What you should do
Work out how many lines below hold the string "will" and state only that figure.

Given entries

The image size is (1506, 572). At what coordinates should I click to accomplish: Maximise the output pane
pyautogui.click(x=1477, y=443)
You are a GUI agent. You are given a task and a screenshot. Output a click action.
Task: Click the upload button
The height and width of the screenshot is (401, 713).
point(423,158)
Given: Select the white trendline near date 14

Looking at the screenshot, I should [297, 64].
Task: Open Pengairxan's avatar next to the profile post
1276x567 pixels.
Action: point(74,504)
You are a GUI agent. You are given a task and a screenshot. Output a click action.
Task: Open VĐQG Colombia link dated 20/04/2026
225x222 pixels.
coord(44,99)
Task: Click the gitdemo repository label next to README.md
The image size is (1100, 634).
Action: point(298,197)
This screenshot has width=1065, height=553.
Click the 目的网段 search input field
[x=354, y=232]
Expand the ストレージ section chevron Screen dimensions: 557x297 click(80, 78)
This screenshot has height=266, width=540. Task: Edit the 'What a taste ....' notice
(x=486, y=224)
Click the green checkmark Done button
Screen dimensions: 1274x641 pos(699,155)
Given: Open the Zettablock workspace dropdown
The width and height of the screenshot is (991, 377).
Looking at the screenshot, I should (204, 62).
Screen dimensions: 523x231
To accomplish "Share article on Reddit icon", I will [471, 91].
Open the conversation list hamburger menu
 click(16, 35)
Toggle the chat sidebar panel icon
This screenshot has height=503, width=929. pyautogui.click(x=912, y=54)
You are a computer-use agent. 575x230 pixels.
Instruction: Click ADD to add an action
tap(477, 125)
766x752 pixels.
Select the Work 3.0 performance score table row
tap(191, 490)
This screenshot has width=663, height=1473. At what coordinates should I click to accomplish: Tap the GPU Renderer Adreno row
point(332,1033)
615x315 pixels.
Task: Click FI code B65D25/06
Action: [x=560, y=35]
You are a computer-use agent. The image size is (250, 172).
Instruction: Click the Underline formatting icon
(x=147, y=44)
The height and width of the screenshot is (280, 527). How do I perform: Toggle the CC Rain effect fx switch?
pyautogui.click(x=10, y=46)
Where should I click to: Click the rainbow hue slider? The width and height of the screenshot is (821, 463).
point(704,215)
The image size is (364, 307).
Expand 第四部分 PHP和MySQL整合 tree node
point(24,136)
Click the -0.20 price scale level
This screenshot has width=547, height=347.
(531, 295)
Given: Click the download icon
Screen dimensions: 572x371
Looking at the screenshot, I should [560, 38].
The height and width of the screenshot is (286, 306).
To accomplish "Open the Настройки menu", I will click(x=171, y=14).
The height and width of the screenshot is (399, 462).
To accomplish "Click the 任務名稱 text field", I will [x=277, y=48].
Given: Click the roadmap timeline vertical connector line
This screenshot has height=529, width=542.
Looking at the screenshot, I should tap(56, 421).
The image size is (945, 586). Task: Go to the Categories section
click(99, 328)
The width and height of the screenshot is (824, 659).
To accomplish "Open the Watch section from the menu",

Response for this exercise
3